Isn't that a feature? The problem is L3 size and mesh performance overall, the fact that compute die is full SoC with I/O etc. I think if Intel can add respectable sized L3, things would get better immediately. Taking 50ns hit on checking 100MB L3 cache is beyond stupid.
IF they produce compute chiplets with Cores + L3, have mem and IO on separate die AND still share L3 i'd be quite happy for plenty of workloads we have.
I see, so bigger L3 would make it more worth while to take the hit (to check), because there would more likely be a cache hit rather than miss.
If MLID leak is close to correct, and GNR has 3 large die with ~44 cores each, I don't think there is going to be room for a lot more L3. Maybe some more, but nothing like a gigabyte.
Remember on AMD, once you go beyond 8 core sized workload, you communicate through memory.

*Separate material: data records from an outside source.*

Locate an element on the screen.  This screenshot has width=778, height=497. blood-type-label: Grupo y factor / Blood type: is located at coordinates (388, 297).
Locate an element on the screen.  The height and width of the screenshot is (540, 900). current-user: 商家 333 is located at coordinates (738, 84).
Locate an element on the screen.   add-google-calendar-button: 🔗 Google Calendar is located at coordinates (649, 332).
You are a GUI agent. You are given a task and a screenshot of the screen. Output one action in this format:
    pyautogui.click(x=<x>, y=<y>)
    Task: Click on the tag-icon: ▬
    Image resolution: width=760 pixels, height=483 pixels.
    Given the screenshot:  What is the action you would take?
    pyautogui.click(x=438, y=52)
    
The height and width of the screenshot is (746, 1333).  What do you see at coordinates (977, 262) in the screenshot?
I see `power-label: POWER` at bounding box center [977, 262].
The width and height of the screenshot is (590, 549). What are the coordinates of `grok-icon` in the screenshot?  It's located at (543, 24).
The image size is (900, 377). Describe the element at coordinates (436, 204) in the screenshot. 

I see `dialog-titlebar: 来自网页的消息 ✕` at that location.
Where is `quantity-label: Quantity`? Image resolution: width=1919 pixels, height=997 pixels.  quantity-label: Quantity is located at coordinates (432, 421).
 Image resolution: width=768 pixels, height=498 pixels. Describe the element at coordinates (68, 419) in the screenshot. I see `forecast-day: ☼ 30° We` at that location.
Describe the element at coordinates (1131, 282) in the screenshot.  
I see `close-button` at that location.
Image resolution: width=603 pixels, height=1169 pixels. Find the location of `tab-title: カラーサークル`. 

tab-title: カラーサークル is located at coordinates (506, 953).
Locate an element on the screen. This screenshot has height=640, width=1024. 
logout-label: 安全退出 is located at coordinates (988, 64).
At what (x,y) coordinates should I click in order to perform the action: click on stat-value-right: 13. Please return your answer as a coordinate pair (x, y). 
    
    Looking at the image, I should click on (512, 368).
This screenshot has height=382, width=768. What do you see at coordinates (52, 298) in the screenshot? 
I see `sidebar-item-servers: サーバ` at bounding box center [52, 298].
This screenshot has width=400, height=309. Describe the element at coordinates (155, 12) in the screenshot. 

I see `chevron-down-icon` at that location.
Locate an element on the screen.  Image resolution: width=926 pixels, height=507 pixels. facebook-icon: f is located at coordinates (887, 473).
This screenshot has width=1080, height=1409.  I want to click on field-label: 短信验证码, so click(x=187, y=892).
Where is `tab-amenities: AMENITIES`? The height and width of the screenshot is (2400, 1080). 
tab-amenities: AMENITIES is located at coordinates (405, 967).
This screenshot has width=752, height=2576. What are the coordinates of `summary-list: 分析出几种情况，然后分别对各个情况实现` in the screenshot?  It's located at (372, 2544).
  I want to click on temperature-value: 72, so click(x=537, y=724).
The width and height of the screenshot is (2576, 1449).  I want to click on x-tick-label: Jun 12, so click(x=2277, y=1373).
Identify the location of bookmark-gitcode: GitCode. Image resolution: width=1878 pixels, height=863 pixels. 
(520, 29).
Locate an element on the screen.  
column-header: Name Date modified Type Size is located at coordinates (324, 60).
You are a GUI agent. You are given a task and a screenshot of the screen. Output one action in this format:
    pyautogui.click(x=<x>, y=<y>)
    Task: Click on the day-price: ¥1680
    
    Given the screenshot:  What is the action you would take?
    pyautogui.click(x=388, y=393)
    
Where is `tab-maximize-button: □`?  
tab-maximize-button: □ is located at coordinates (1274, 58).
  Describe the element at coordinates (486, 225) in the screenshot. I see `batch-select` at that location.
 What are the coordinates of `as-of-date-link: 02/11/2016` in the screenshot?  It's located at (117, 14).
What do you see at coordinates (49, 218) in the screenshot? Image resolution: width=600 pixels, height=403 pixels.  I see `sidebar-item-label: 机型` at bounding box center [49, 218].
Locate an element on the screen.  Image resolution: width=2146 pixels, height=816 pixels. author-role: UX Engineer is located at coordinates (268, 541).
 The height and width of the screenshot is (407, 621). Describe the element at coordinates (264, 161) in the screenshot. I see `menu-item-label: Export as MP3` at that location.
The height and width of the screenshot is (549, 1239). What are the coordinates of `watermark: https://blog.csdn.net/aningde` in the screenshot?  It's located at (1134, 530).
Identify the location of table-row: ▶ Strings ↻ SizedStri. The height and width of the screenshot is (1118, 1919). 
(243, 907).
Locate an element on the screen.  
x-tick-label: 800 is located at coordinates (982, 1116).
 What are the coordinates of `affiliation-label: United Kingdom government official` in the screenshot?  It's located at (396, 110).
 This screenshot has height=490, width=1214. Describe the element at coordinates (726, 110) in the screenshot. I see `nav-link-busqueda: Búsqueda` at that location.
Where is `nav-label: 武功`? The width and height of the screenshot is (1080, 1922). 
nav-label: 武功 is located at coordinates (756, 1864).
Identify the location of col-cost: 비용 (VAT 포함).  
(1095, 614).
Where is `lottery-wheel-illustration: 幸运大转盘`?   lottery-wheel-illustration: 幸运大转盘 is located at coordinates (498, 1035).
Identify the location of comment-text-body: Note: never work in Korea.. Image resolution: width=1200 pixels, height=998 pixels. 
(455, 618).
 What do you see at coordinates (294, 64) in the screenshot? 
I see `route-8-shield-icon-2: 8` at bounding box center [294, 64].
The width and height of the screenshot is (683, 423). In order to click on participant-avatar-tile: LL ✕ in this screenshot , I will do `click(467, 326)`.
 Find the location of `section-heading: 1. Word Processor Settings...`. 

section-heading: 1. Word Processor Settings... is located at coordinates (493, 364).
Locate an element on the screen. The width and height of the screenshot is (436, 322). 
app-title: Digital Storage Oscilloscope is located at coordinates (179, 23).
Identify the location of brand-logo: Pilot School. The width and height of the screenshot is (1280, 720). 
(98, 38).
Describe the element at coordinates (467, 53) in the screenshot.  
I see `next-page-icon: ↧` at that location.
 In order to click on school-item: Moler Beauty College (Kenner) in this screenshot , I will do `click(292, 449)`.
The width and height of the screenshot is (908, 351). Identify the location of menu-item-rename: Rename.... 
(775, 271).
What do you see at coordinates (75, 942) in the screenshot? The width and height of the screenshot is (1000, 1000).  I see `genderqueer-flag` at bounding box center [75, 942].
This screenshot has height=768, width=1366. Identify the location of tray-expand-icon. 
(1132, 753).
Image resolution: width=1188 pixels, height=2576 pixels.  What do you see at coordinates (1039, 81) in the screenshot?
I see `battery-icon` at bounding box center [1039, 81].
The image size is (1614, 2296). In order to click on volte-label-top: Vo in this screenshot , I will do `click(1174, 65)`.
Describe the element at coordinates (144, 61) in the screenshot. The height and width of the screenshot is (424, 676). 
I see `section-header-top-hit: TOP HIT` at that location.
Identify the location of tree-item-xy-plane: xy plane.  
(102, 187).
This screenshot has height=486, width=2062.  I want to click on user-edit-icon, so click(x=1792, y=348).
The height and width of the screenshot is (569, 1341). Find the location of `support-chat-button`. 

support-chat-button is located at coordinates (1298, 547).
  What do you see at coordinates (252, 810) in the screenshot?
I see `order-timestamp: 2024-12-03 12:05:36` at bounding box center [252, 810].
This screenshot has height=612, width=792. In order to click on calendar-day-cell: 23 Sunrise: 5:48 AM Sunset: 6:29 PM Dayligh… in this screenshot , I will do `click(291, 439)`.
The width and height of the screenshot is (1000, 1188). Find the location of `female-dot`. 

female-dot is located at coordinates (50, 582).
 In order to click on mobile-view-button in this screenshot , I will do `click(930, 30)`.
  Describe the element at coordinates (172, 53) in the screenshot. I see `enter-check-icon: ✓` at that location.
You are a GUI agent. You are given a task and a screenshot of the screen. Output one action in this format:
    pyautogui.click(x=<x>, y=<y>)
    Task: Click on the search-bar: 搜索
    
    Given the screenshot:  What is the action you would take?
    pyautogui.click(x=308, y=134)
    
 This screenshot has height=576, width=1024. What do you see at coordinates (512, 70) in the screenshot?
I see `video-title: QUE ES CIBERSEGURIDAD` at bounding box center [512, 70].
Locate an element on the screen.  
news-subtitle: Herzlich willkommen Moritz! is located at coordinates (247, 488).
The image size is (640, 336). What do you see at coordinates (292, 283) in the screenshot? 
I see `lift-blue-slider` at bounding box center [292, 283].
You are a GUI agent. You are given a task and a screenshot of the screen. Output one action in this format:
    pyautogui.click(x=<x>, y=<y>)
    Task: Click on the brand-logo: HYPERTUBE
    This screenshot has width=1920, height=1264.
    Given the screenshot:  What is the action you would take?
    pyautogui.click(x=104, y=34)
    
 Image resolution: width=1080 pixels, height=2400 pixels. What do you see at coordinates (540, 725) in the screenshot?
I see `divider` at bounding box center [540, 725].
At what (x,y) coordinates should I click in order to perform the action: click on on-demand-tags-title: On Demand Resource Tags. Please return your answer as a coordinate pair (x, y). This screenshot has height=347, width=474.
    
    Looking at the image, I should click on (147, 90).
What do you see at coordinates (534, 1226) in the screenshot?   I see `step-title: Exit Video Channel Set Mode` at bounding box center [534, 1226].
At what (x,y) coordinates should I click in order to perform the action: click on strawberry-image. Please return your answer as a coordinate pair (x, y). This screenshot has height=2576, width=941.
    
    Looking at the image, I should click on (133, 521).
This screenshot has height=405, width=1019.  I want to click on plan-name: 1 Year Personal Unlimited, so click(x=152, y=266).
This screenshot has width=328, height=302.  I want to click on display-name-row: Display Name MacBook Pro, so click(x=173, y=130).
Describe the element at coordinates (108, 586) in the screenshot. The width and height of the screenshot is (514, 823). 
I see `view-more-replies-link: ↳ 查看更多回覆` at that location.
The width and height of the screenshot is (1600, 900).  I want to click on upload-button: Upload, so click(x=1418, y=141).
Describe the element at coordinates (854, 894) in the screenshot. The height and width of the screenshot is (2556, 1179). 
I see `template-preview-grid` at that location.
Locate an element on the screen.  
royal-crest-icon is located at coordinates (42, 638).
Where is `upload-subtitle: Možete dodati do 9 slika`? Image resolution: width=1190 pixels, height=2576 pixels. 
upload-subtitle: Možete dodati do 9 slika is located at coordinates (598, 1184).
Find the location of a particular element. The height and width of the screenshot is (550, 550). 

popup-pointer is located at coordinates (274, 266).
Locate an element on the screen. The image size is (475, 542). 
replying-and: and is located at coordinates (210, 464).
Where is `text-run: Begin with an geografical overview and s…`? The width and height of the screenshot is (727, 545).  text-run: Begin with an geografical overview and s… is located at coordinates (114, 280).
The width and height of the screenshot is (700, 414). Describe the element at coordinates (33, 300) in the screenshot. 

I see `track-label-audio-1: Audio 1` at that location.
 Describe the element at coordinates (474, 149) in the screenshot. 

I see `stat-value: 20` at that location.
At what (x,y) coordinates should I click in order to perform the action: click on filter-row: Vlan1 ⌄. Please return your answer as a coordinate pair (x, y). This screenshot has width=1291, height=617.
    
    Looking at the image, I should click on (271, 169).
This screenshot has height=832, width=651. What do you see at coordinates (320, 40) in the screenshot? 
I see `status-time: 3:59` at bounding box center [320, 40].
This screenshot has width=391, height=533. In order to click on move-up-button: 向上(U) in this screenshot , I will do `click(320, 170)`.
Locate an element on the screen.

We had a peak at future AMD designs, and it seems that's what AMD is going with (going forward). Turbo charged with MALL (Memory Attached Last Level Cache). So seemingly sending the request to memory, but having a cache there to serve some requests from cache.
So, it seems (for now), AMD has given up on any direct sharing of L3. I wonder if Venice changes it in any way, or if AMD just strengthens the MALL.
It may be possible to have some cache coherency algorithms with homogeneous chiplets, but likely impossible with heterogeneous package, sharing CPU, GPU and maybe some AI or other dedicated chiplets.